Duet album a unique delight
October 30, 2007
“Raising Sand,” the duet project from former Led Zeppelin frontman Robert Plant and bluegrass sweetheart Alison Krauss comes as a true revelation. Plant and Krauss silhouette through tender passages, voices melting and swaying to a myriad of delicately picked tunes from veteran producer T. Bone Burnett. Truly a chance encounter, the album is like catching the two perfect fireflies in your summer night’s jar.
The album features a hypnotic potion of Middle Eastern violin, hauntingly serene vocals and a sense of shared artistic vision. With “Trampled Rose,” Krauss’s voice rises up like dark smoke from violin embers, stirred by inflective banjo accompaniment. The pair reinvents and re-imagines the possibilities for a duet album, preferring to concentrate on mood and style over the hackneyed duets form (see Tony Bennet’s “Duets”). The innovation of this album is in T. Bone Burnett’s choices to use the lead vocalists as environment-setters rather than only foregrounding. Some of the sweetest moments come together in the gentle weaving of Plant and Krauss as background harmonization.

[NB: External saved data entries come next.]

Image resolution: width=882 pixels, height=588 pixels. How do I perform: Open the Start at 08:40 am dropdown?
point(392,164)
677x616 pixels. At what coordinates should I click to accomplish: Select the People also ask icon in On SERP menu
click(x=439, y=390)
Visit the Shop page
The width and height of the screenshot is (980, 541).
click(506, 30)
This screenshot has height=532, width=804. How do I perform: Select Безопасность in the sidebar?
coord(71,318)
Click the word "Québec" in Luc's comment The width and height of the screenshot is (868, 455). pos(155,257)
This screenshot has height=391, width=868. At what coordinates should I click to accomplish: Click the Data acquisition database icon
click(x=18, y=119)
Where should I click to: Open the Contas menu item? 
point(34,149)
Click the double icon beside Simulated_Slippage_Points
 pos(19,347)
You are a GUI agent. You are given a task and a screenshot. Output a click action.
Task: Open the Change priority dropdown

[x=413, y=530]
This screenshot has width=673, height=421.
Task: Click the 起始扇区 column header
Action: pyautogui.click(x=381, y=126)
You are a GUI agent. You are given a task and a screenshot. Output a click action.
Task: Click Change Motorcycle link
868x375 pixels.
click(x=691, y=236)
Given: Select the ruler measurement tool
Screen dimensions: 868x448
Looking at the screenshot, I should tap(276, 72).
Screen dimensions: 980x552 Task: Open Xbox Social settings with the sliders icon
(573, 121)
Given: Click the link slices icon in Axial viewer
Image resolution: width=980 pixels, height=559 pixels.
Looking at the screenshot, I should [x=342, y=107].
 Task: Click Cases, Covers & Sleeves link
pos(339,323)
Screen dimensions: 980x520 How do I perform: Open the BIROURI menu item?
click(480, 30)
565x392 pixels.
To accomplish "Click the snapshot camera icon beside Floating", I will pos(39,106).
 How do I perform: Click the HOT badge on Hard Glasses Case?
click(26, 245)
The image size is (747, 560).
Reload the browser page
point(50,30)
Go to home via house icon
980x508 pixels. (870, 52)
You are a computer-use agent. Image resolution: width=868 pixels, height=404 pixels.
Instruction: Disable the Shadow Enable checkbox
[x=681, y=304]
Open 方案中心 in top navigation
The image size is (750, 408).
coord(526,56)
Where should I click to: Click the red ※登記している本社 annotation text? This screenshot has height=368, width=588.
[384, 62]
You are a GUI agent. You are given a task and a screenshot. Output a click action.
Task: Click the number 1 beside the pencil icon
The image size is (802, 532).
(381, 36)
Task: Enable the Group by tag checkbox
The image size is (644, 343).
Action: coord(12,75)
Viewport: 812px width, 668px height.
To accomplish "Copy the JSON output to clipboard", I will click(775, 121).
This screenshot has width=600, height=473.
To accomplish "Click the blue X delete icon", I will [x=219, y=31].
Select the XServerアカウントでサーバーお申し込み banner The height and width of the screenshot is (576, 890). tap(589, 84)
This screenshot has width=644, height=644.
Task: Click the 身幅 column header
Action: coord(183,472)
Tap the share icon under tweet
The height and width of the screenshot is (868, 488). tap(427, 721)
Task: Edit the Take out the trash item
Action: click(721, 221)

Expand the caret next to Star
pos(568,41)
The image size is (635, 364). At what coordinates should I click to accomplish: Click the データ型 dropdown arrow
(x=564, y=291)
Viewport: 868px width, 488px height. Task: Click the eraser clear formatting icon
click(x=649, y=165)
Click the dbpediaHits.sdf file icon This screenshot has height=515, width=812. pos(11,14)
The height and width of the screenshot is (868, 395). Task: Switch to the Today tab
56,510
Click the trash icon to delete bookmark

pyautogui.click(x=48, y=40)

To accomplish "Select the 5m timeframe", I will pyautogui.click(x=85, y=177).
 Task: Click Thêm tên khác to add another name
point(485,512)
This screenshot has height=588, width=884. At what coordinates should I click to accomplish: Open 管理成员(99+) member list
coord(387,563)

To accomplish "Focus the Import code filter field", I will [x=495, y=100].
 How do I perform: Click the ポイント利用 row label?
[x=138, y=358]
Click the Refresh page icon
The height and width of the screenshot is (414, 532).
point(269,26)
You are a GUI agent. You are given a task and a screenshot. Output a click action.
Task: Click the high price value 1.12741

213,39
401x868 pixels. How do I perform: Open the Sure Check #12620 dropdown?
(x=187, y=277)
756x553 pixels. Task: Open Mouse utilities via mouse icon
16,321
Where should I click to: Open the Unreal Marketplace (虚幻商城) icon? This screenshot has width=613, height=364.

This album is an absolute must in the adult contemporary market, but its authenticity and forward-thinking vision gives it a shelf life exceeding that of its contemporaries. It is this innovation that has led the duo to give gushing recounts of the project and hint at the desire to take it on the road, even going so far as expressing the desire to continue this project with another album. So rarely do you see such a balanced matching of such starkly different backgrounds come together for such a unique and rewarding studio performance.
Top Tunes: This album is top-to- bottom amazing. Don’t settle for a download; go pick it up.